(Collected data)
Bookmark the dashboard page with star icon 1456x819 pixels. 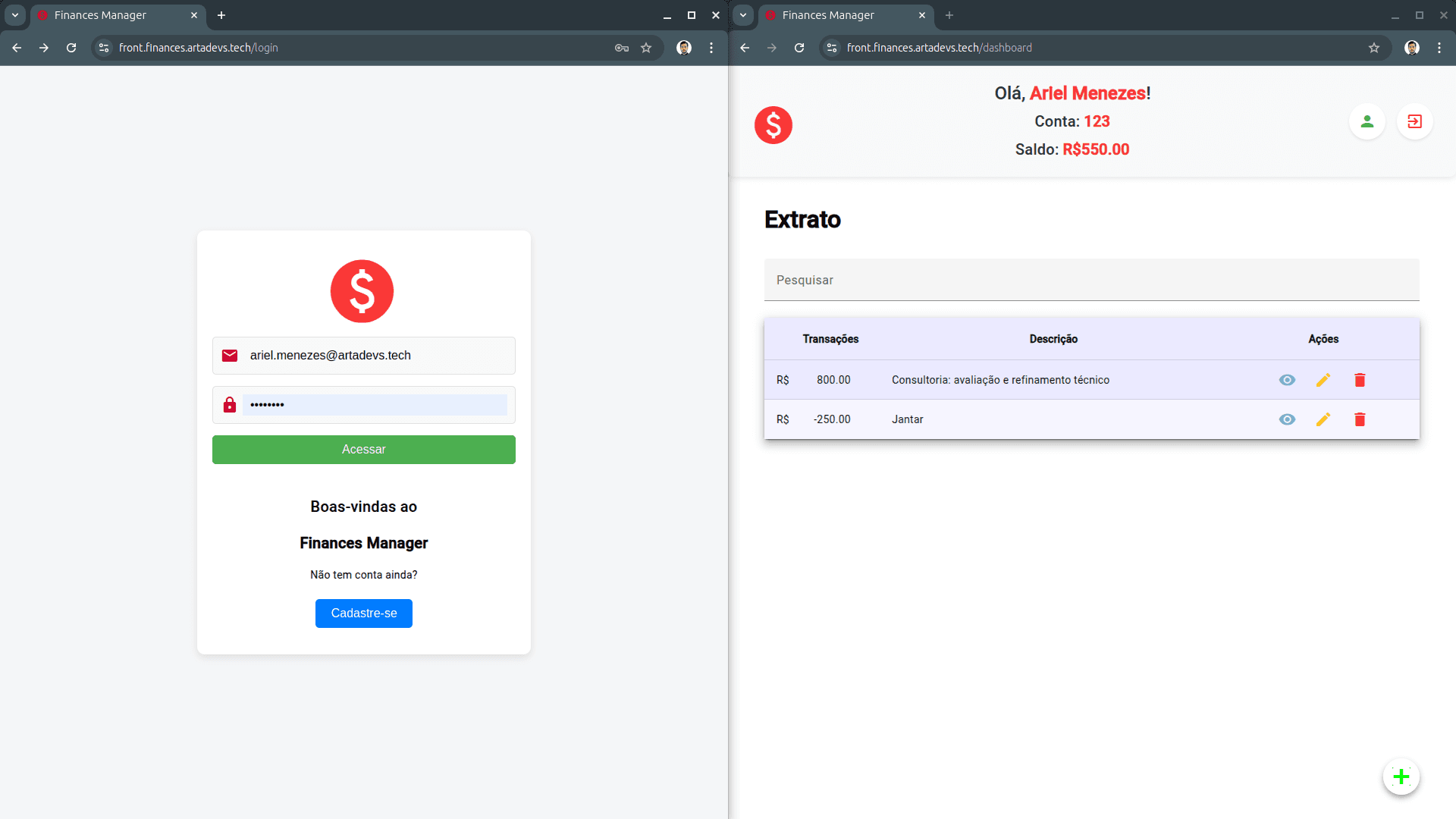[x=1374, y=48]
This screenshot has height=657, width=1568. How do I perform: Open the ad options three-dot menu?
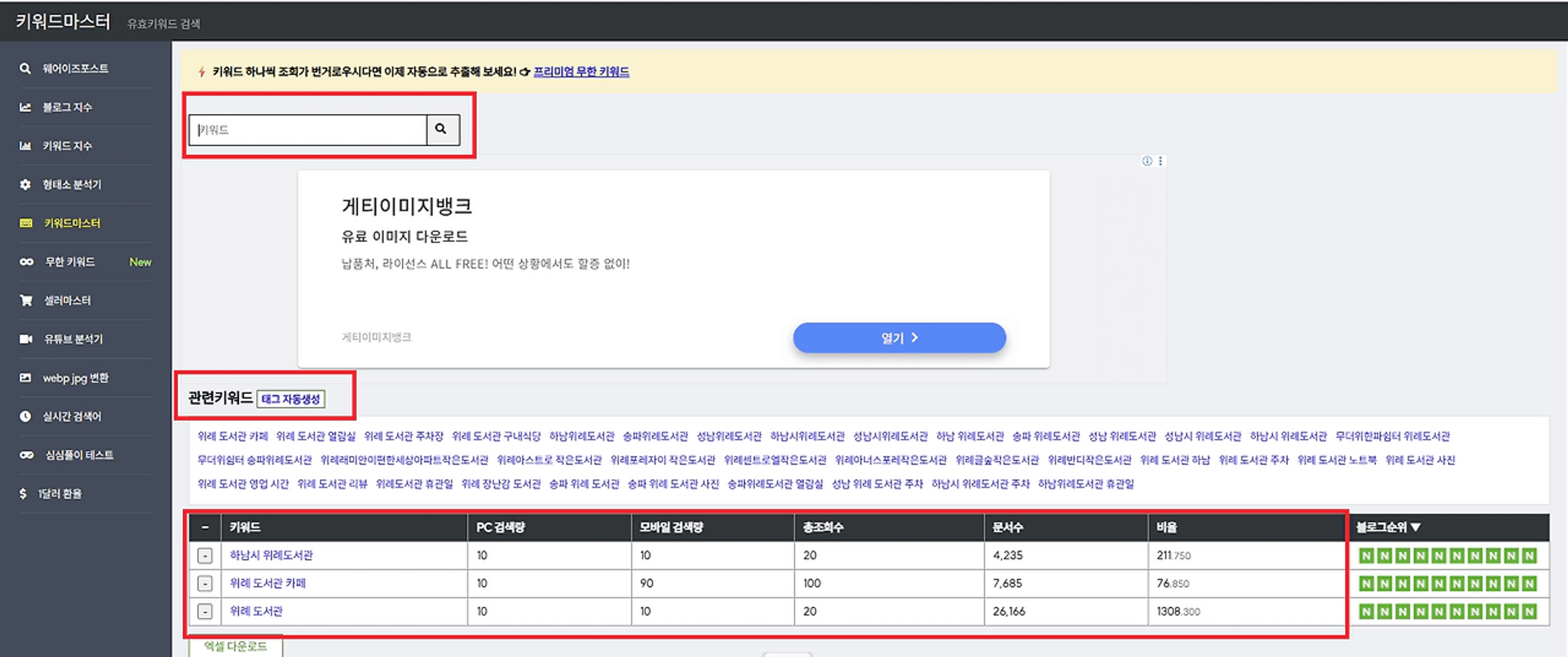point(1160,161)
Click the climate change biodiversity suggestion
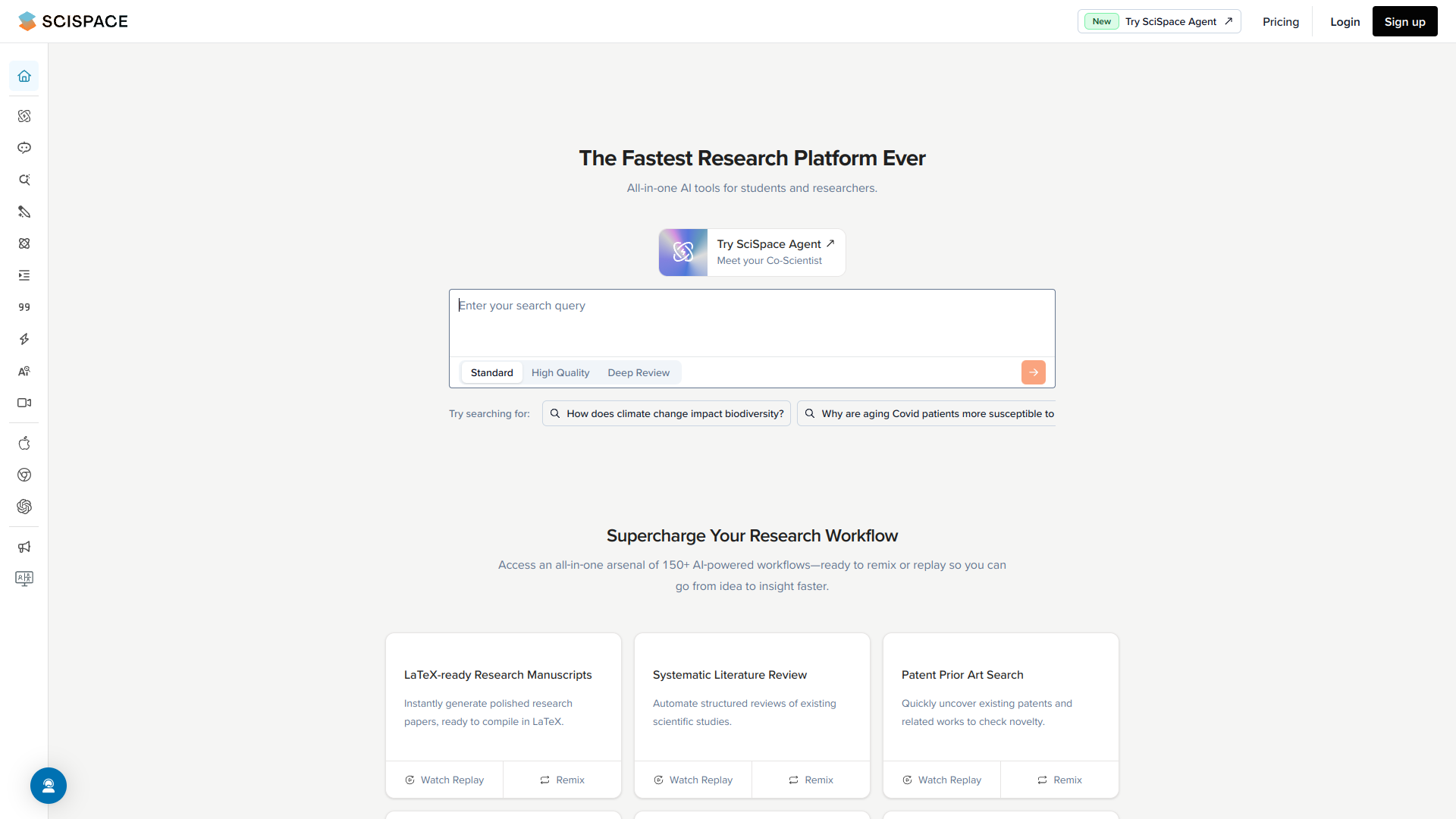The image size is (1456, 819). 666,413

● TASK INSTRUCTIONS
Please restate word for word each line from the one containing "Click the climate" to the end of the data above, without the pictures.

● SOLUTION TO THE EXERCISE
Click the climate change biodiversity suggestion
The image size is (1456, 819). 666,413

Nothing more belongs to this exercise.